Using Wireguard with your Synology Docker Containers

December 31, 2022
in Security
Tags:

Do you own a Synology NAS with DSM 7.0 or 7.1 and run Docker containers? Would you like those containers to use a Wireguard VPN provider for increased privacy and security? If the answer is yes, then keep reading. 

In order to get Wireguard working for Docker containers on your Synology we need to get a Wireguard package installed and running on the ‘bare metal’ NAS. Once you have a working Wireguard binary on your Synology NAS, then Docker containers can leverage it. This package provides the ‘wg0’ interface Docker containers need. 

If you want to use a commercial VPN provider for the Wireguard VPN, that provider will need to allow you to generate Wireguard configuration files.
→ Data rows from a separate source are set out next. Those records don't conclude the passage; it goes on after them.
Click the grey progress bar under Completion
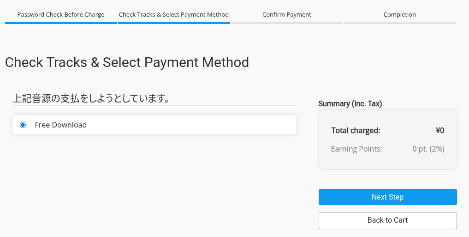469x237 pixels. point(400,23)
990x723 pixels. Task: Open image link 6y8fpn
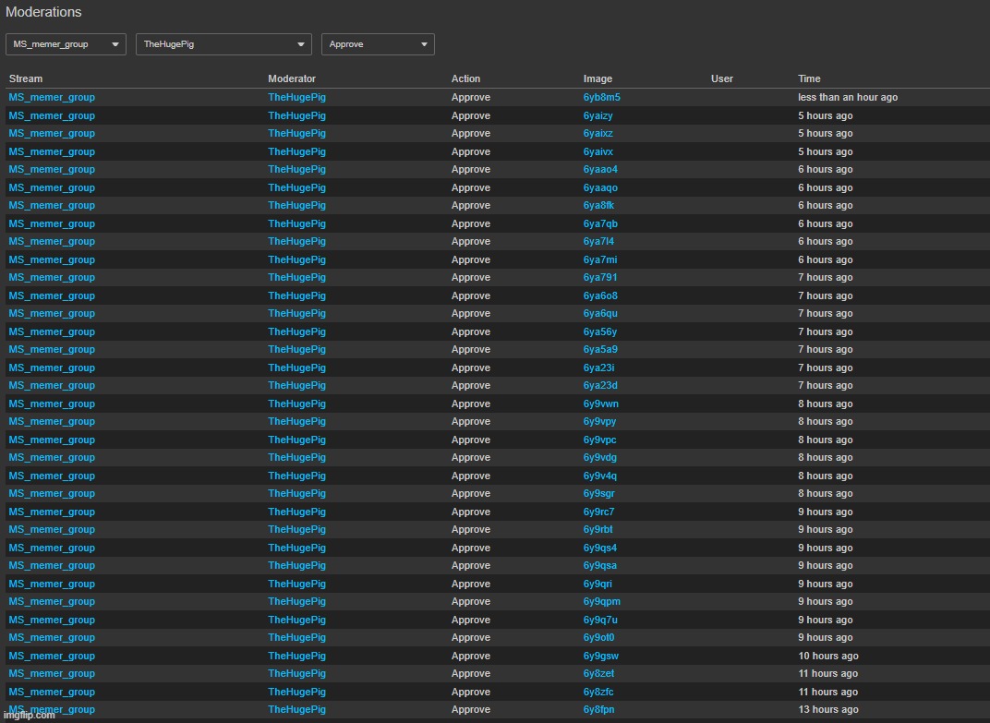[598, 709]
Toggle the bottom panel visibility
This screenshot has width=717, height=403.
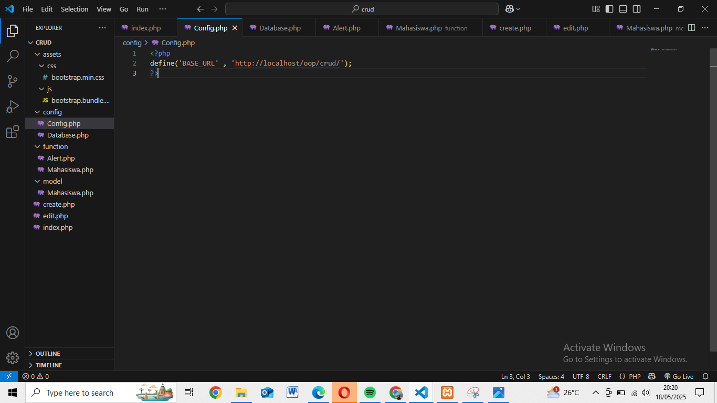coord(623,9)
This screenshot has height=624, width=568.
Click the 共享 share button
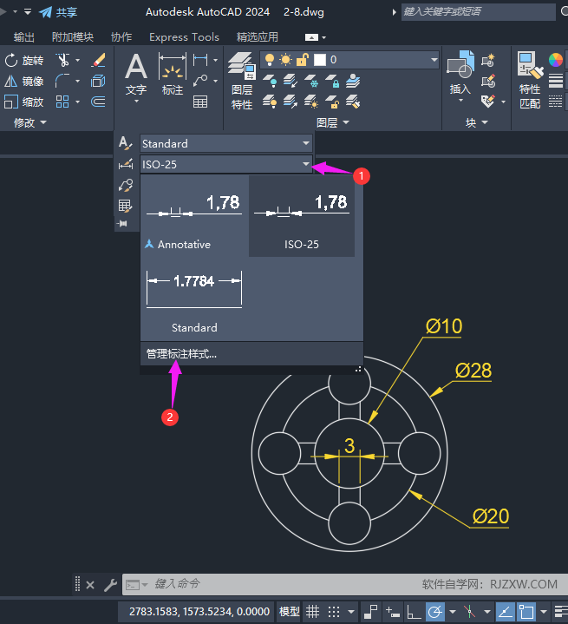click(57, 12)
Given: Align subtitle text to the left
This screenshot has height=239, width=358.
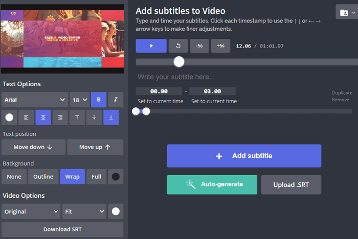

Many do not support this feature, such as PIA (as of this writing). VPN providers that do give you this level of control include Proton VPN and Mullvad. I personally have tested Proton VPN. 

Note: Some containers by Binhex have PIA Wireguard support built in, which programatically downloads the proper Wireguard configuration in the background. This Wireguard config (as-is) is not compatible with Synololgy due to some odd parameters that are needed.  Read on to see what you might need to change.

High level steps are:

  1. Locate the applicable pre-compiled Wireguard Synology package to match your DSM version (7.0 or 7.1 is preferred), and your NAS hardware platform type. 
  2. Install the Wireguard package on your NAS and manually run a CLI command once to finish installation and start the service. 
  3. Obtain a Wireguard conf file from your VPN provider, modify it, and upload to your NAS.
  4. Download the Docker container of your choice. I prefer ones that offer Wireguard as one of the VPN options and use a kill switch. Binhex has a ton of pre-configured containers for various purposes.
  5. Start your Docker container and verify that it can reach the internet and that name resolution works.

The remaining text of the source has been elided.